En arrivant à la source du prétendu banquet, elles ne trouvent qu'une fleur, avec des étamines, et du pollen - mais aussi du nectar ! Bon, maintenant qu'elles sont sur place, les guêpes peuvent bien en prendre un petit peu ! Les orchidées ne sont pas si cruelles et, bien qu'elles les aient trompés, elles arrosent les guêpes de nectar. Et là encore, elles n'y vont pas de main morte ! Le nectar qu'elles fournissent à ces guêpes semble les rendre groggy ; tout actives qu'elles étaient, les voici maintenant beaucoup plus lentes, hésitantes et maladroites. Ce n'est pas plus mal pour l'orchidée ; elles passent davantage de temps sur les fleurs, et en titubant, se collent les pollinies (ces boules pleins de grains de pollen) sur le front, qu'elles iront déposer, sans le savoir, sur le pistil d'autres fleurs. Le secret de ce nectar particulier ? Un puissant stupéfiant : l'oxycocodine. C'est une substance de la famille des opioïdes, qui, synthétisée et utilisée comme médicament chez l'humain, a été décrite comme très addictive !
*
*
Dans le Guide des plantes menacées et protégées du Nord Pas-de-Calais proposé par l'’équipe du Conservatoire botanique national de Bailleul (mai 2005) on peut lire que :
Les épipactis sont des orchidées particulièrement délicates à identifier et de nombreuses formes font encore l’objet de description dans certaines régions de France. Une espèce plus répandue, l’Épipactis à larges feuilles [Epipactis helleborine (L.) Crantz] se rencontre notamment dans les bois frais et peupleraies. Plusieurs espèces ont la particularité, comme c’est le cas de l’Epipactis à labelle étroit, de pouvoir se féconder sans même que la fleur s’épanouisse.
Vertus médicinales :
Dans "Les Epipactis du nord-est de la France." (Bulletin de la Société Française d’Orchidophilie de Lorraine-Alsace, 2015, vol. 2015, pp. 3-17) Henri Mathé rappelle les vertus thérapeutiques de l'épipactis pour les Anciens :
[...] Le mot Epipactis (gr. ε π ι π α κ τ ι ς = elléborine) était déjà utilisé par les botanistes de l’Antiquité comme DIOSCORIDE ou PLINE, et désignait alors des plantes non identifiées de nos jours, pour lesquelles on a proposé le vérâtre blanc, une espèce d’Astrantia ou d’Herniaria voire certaines orchidées ! Cette indétermination est affirmée dans un ouvrage de botanique du XIXème siècle : « Il y a impossibilité manifeste d’arriver à la détermination de cette plante… l’épipactis de Pline et de Dioscoride est et doit rester inconnue aux modernes. » (Histoire naturelle de Caius Plinius Secundus, traduction nouvelle par M. Ajasson de Grandsagne, vol. 9, p. 158 ; 1831).

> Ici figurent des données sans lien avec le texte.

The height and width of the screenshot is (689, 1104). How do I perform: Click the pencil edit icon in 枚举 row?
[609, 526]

L’étymologie du mot est elle-même douteuse (voir M. CHAUVET sur Pl@ntUse : http://uses.plantnetproject.org/fr/Dictionnaire_%C3%A9tymologique#Epipactis) :
« renforcé, fermé », en liaison avec la structure de l’anthère (L. CHIRAT, 1841 - Etude des fleurs, p. 431) ou de ses vertus cicatrisantes. Hypothèse la plus probable.

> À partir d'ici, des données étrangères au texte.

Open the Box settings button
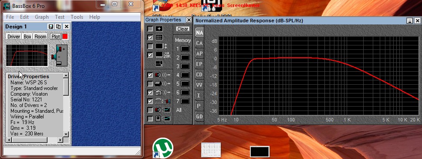 27,36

« qui attire » (sous-entendu « les mauvaises humeurs »), en liaison avec un usage médicinal (A. de THEIS, 1810 - Glossaire de Botanique, p. 49). A. J. de LENS et F. V. MÉRAT précisent : « qui attire au dehors » (1829 - Dictionnaire universel de matière médicale et de thérapeutique générale Tome I, p. 477) ! Citant DIOSCORIDE, ils indiquent que la plante serait utile dans les maladies du foie.
« figer, durcir, congeler », par allusion aux fleurs blanches ?

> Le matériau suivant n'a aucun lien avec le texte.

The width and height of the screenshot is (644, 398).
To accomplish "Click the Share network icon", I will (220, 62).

Entre le milieu du XVIème siècle et le milieu du XVIIIème siècle, le terme Epipactis sera repris par plusieurs botanistes pour désigner des orchidées diverses et variées. En 1554, Rembert DODOENS l’associe pour la première fois, en synonymie avec Elleborine, à une orchidée sous le nom de Wildt wit Niescruyt (Ellebore blanc sauvage), qui est l’actuel Epipactis helleborine (Cruijdeboeck, 1 ère ed. vol. 3, cap. 30, p. 389). Dans la traduction française de l’ouvrage, en 1557, Carolus CLUSIUS (Charles de L’ÉCLUSE) décrit ses vertus médicinales : « La décoction d’Helleborine beue, ouvre les oppilations du foye, & proufitte grandement à ceux qui ont quelque indisposition du foye, ou qui ont prins quelque venin, ou qui sont mords de quelque beste venimeuse ».